> **What needs to be done**:
Copy the records from the first line through the line with "tap(1181, 178)", swapping "avatar image" for "profile picture" and leaving everything else as it is.

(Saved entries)
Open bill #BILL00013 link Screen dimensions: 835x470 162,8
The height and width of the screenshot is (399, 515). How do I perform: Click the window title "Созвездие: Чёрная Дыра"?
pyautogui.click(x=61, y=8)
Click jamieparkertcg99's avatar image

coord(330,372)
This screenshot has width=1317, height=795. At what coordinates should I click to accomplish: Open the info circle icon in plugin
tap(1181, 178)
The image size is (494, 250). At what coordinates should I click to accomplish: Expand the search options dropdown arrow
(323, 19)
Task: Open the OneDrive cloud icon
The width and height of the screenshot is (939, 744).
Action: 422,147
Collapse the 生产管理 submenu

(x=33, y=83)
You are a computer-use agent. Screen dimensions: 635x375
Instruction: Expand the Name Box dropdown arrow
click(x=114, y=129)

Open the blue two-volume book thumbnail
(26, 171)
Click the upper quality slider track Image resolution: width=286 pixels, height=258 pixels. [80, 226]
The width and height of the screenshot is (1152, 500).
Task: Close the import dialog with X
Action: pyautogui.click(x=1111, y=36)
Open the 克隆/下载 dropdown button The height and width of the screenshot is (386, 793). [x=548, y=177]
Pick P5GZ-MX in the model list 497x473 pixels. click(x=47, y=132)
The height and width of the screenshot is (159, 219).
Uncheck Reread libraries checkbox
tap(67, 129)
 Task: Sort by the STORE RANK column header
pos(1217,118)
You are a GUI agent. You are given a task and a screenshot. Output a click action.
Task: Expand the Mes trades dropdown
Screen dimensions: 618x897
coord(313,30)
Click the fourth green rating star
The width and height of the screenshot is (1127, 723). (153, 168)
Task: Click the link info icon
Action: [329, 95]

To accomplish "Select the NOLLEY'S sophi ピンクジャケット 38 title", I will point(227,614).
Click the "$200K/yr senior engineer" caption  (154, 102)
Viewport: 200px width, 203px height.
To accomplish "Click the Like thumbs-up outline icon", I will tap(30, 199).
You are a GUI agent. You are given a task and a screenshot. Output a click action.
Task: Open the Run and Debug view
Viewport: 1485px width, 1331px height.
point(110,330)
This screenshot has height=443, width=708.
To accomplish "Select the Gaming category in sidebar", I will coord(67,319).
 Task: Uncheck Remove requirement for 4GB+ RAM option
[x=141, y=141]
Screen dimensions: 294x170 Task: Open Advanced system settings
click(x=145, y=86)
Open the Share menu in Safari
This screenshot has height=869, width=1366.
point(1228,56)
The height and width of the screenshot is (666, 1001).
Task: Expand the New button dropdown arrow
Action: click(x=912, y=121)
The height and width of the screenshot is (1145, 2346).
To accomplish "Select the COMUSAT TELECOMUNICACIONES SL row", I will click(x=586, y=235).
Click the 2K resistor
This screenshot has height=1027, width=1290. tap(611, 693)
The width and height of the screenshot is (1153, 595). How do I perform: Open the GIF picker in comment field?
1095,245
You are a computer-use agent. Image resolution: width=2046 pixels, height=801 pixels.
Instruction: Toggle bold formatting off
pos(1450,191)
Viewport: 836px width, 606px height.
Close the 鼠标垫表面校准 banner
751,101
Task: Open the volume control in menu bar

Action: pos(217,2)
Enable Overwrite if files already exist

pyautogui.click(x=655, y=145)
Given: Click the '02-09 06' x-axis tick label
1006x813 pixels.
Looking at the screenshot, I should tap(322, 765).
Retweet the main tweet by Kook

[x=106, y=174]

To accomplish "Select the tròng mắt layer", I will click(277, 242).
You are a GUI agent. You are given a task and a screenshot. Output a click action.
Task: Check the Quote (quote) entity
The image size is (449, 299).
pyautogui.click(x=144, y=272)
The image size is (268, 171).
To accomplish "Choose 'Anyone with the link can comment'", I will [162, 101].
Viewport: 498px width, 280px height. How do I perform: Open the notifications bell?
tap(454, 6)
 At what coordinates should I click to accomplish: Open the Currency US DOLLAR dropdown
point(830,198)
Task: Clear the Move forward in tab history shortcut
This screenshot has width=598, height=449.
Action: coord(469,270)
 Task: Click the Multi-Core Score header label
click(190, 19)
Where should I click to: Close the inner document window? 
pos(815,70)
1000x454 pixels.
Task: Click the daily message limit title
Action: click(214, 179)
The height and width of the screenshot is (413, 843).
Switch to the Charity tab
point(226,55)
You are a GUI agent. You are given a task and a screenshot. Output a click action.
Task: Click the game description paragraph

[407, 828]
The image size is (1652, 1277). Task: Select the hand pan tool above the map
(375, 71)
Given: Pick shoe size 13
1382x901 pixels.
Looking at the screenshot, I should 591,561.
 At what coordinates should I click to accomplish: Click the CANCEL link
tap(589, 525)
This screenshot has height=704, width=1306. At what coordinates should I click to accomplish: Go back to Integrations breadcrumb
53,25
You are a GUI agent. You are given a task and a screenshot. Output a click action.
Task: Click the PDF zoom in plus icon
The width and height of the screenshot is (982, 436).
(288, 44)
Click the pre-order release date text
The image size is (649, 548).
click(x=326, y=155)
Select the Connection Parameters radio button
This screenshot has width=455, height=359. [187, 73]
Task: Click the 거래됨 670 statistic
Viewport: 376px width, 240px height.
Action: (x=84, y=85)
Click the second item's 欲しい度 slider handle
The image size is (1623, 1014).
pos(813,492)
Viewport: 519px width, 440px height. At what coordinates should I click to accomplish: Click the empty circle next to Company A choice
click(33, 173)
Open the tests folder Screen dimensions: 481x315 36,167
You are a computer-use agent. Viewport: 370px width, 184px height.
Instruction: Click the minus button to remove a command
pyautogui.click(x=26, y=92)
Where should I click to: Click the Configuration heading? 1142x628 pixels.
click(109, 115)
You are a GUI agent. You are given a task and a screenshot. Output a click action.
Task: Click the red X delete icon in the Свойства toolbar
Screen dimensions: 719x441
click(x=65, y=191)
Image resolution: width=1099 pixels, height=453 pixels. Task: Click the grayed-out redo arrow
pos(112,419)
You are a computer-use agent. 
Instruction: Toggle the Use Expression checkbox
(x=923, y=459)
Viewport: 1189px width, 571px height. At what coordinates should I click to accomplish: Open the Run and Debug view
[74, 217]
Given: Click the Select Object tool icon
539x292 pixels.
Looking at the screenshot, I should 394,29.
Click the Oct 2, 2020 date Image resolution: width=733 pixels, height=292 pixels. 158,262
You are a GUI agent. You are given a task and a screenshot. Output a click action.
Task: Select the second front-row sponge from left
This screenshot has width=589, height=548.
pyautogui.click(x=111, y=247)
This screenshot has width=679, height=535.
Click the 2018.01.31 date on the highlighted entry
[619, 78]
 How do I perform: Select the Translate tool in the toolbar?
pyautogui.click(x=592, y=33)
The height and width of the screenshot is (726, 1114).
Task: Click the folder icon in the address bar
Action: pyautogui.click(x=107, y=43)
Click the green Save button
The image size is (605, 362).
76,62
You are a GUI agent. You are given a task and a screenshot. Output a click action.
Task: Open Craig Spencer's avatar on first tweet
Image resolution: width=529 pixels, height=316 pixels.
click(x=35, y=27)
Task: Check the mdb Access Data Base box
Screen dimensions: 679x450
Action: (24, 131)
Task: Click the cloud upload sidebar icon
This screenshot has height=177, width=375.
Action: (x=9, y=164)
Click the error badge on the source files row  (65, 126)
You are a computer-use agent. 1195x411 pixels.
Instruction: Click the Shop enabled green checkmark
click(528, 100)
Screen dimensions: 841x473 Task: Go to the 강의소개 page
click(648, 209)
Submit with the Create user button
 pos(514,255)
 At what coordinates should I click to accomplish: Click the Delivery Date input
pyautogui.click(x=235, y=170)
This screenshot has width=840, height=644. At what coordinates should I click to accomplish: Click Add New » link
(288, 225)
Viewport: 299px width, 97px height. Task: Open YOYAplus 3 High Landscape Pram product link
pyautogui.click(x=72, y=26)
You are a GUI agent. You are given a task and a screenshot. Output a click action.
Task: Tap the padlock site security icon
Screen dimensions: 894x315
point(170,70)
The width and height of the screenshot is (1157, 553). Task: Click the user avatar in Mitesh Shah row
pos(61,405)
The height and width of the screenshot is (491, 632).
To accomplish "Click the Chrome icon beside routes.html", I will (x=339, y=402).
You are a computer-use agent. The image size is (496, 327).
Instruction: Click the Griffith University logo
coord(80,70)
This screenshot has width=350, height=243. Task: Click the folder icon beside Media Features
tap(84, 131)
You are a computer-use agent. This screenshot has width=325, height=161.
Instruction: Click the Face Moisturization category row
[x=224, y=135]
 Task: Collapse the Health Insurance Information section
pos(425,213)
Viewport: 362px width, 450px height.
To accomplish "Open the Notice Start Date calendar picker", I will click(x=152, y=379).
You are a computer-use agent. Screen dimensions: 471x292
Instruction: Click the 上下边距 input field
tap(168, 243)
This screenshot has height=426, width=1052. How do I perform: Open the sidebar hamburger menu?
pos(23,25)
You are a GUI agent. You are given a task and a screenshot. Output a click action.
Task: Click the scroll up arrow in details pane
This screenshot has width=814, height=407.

> **Finished task**:
Open bill #BILL00013 link Screen dimensions: 835x470 162,8
The height and width of the screenshot is (399, 515). How do I perform: Click the window title "Созвездие: Чёрная Дыра"?
pyautogui.click(x=61, y=8)
Click jamieparkertcg99's profile picture

coord(330,372)
This screenshot has width=1317, height=795. At what coordinates should I click to accomplish: Open the info circle icon in plugin
tap(1181, 178)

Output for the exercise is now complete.